* [PASSAGE PROVIDED]:
______________________________

Abstract
Autologous fat grafting (AFG) is a favourable surgical option for oncologic breast reconstruction as it provides a natural cosmetic outcome with a low surgical risk. However, graft rates are variable, which limits AFG’s clinical utility. Enriching grafts with extracellular vesicles (EVs) from adipose-derived stem cells (ADSCs) may promote AFG retention by modulating the tissue microenvironment to reduce fibrosis, promote vasculogenesis, and promote a favourable inflammatory state. To adequately examine the functional role of ADSC-EVs in this context, we carried out several in vitro experiments to determine the effect of ADSC-EVs on different cell types prevalent in the breast microenvironment, using both single cell type and multicellular models.
Lipoaspirates were collected from patients undergoing AFG and ADSCs were isolated enzymatically and cultured. To fulfil international scientific guidelines, ADSCs were characterised using a flow cytometry panel and demonstration of multipotent capabilities. ADSC-EVs were then isolated from the culture media and characterised using tunable resistive pulse sensing, Western blot, and transmission electron microscopy. We demonstrated successful isolation and characterisation of ADSCs and their associated EVs as a step towards investigating their potential functional role on different cell types in the breast cavity.
These methodologies were then used to determine the functional impact of ADSC-EVs on stromal cells in single cell type in vitro models. Fibroblasts and endothelial cells were cultured with isolated ADSC-EVs to assess proliferation, migration, and tube formation. We determined that ADSC-EVs modulate fibroblast proliferation and migration under unstimulated, pro-inflammatory, and pro-fibrotic conditions. We also report that ADSC-EVs increase tube formation and decrease migration of endothelial cells. This study demonstrated that ADSC-EVs modulate both fibroblast and HUVEC activity in vitro, demonstrating potentially beneficial functional changes for AFG retention.

______________________________

* [STORED DATA]:

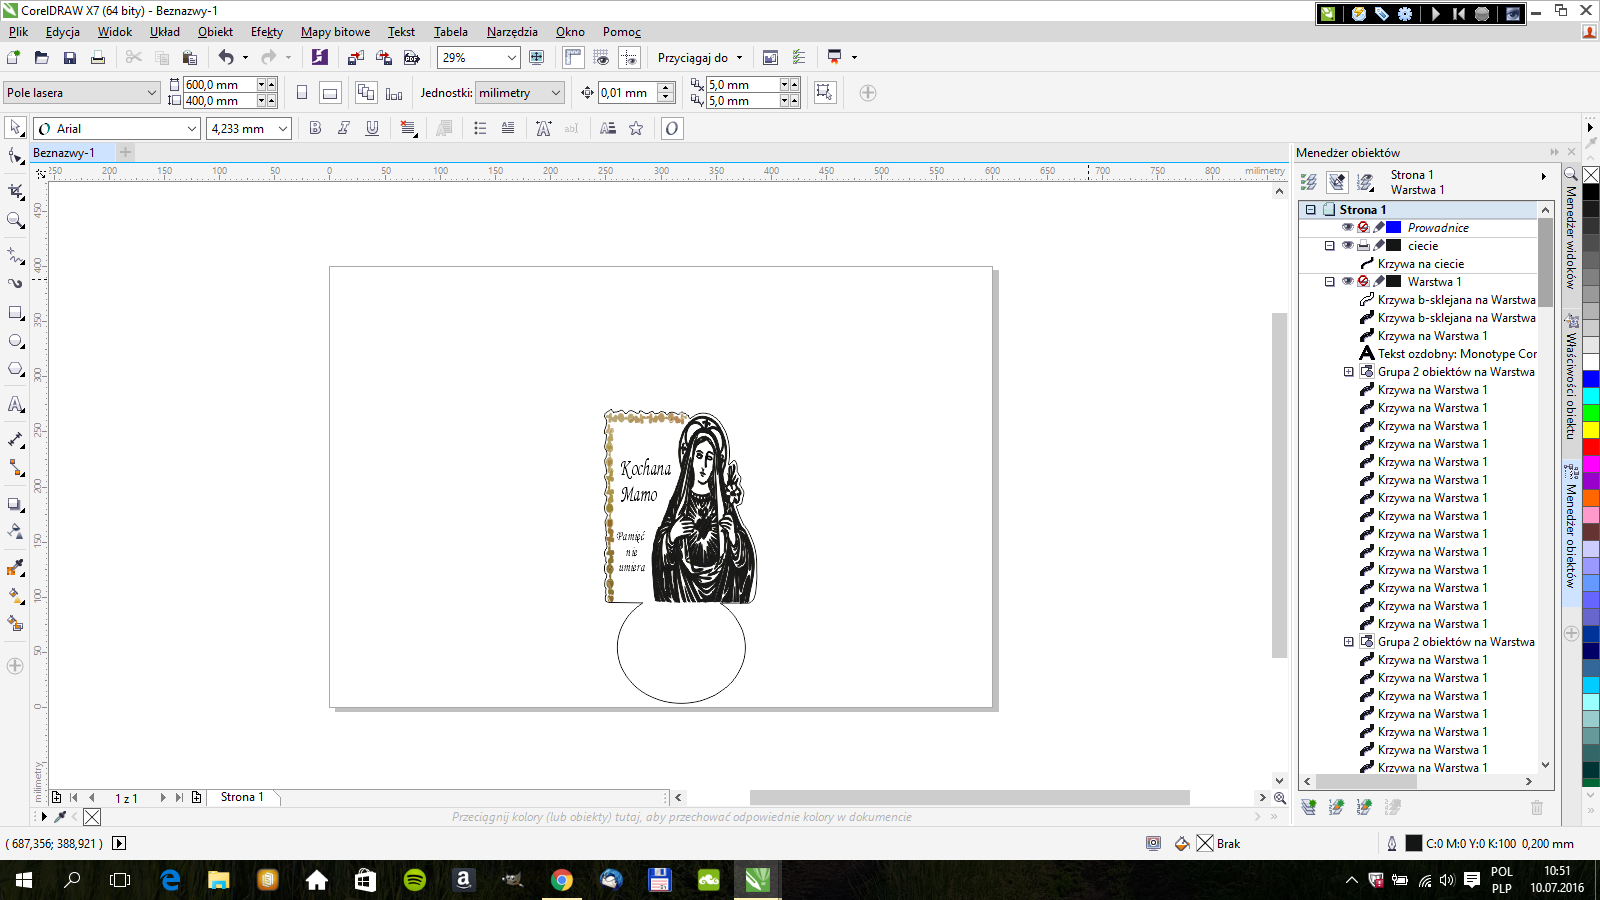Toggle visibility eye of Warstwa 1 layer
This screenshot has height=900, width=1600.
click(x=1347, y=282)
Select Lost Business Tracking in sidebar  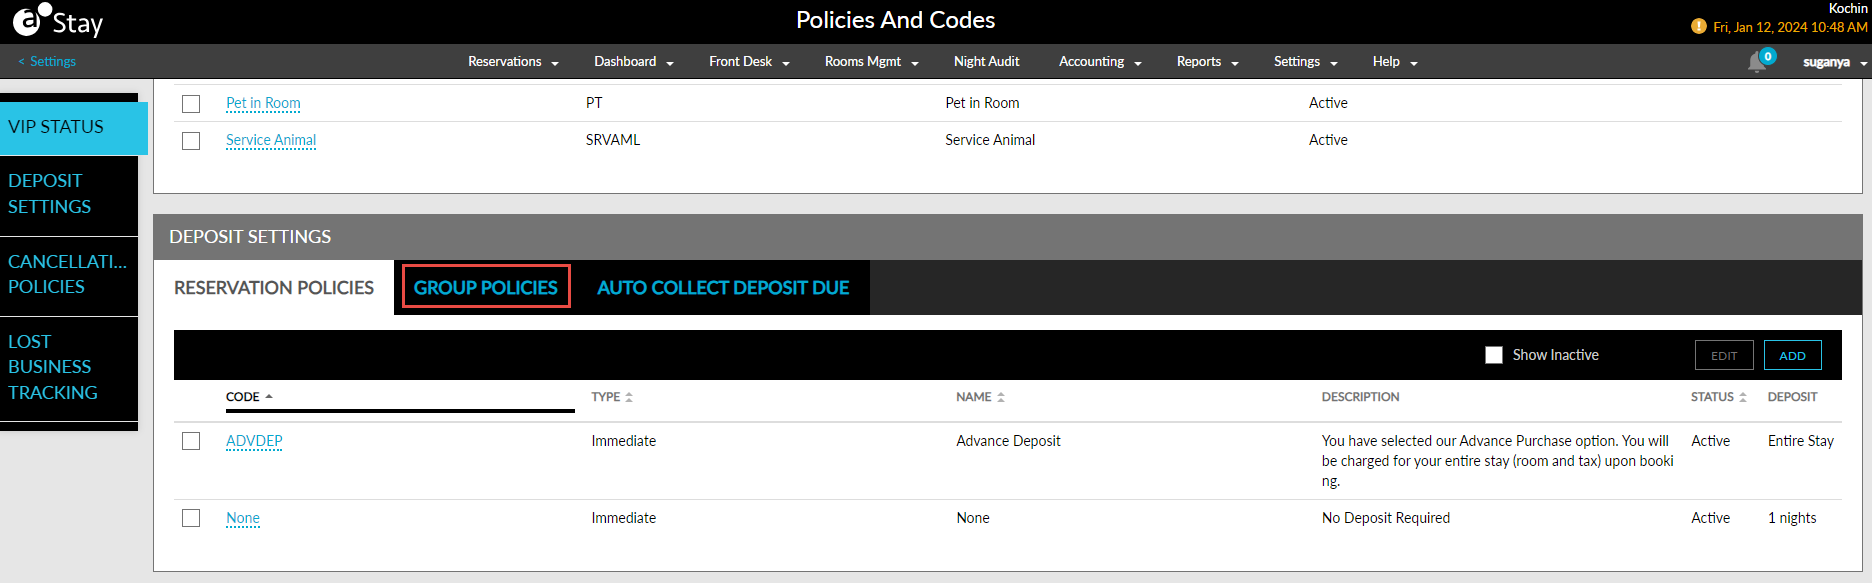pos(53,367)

______________________________

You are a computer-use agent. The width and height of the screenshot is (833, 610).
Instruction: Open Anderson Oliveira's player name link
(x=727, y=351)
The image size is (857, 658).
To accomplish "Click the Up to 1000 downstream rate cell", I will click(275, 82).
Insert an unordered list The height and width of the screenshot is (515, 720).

______________________________

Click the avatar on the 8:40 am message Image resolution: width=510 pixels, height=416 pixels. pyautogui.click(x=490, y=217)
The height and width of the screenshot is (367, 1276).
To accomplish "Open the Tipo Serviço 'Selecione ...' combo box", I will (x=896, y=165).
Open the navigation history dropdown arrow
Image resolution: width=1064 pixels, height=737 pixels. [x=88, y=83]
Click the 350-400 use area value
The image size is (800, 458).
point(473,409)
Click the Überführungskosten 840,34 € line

______________________________

* [EXERCISE INSTRUCTIONS]:
Reproduce the portion of the fat grafting abstract above between "These methodologies were" and "for AFG retention.", inclusive.

* [SOLVED EXERCISE]:
These methodologies were then used to determine the functional impact of ADSC-EVs on stromal cells in single cell type in vitro models. Fibroblasts and endothelial cells were cultured with isolated ADSC-EVs to assess proliferation, migration, and tube formation. We determined that ADSC-EVs modulate fibroblast proliferation and migration under unstimulated, pro-inflammatory, and pro-fibrotic conditions. We also report that ADSC-EVs increase tube formation and decrease migration of endothelial cells. This study demonstrated that ADSC-EVs modulate both fibroblast and HUVEC activity in vitro, demonstrating potentially beneficial functional changes for AFG retention.